The soaring oil prices since the beginning of the conflict have increased production costs in sectors under pressure due to US tariffs. This rise is forcing companies to consider price hikes, at a time when consumption is showing signs of weakness.

An analysis by Reuters of company statements since the start of the war reveals that 24 companies have withdrawn or lowered their forecasts, 35 have reported price increases, and 35 others have warned of a negative financial impact.

However, several executives adopted a confident tone on Tuesday, relying on their hedging strategies, existing supply contracts, demand resilience, or their ability to offset costs elsewhere.

Coca-Cola is among the major companies expressing optimism, counting on sustained demand for its sodas. Its CFO, John Murphy, clarified that the company, like PepsiCo, had locked in some advantageous rates before the current disruptions began.

Despite this optimism, some challenges remain, particularly the rise in aluminum and plastic costs for certain finished products. Mr. Murphy stated that the company is “working diligently with its bottling partners to manage the consequences of the situation…in the Middle East.”

This optimism has partially spread to Wall Street, with analysts revising their S&P 500 profit growth forecasts for the first quarter to 16.1% on April 24, compared to 14.3% on February 27, before the conflict began.

The results season has been extraordinarily strong, with optimistic signals from the CEOs being crucial.

Some, like United Parcel Service (UPS), are more cautious, reiterating their annual revenue target while warning that fuel price hikes could eventually weigh on demand.

Meanwhile, companies like General Motors are confident in their ability to weather the storm, having experienced such situations before.

GM expects raw material, chip, and logistics inflation to reduce its annual results by $1.5 to $2 billion, although it has raised its annual profit forecasts due to the resilience of the American market and expected customs duty refunds.

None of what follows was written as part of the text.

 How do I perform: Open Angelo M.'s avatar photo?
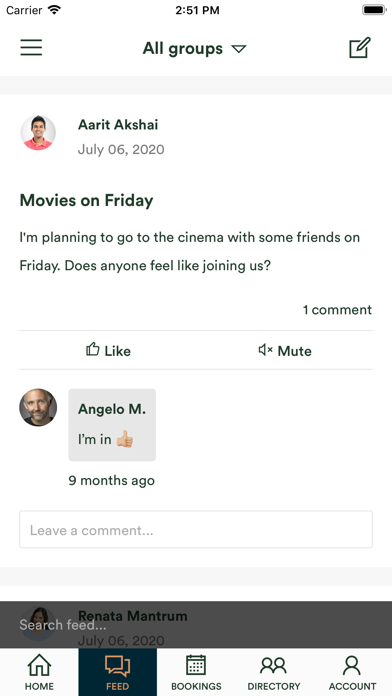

Procter & Gamble, however, warned last week that the surge in oil prices could impact its fiscal year 2027 profit by about $1 billion.

Airlines remain most exposed, with jet fuel prices nearly doubling since late February, squeezing carriers between rising costs and already sold tickets.

JetBlue Airways plans to slow hiring, reduce capacity, and increase fares to mitigate the impact, following a larger than expected first-quarter loss.

Despite efforts to minimize the impact, the risk of deeper margin impacts and cost pressure limit remains concerning.

“If energy prices continue to rise, practically all sectors of the economy will be affected. Manufacturing costs are increasing, fueling consumer inflation, resulting in less vigorous consumption,” explained Peter Cardillo, chief market economist at Spartan Capital Securities in New York.

“In other words, consumers are reducing their spending.”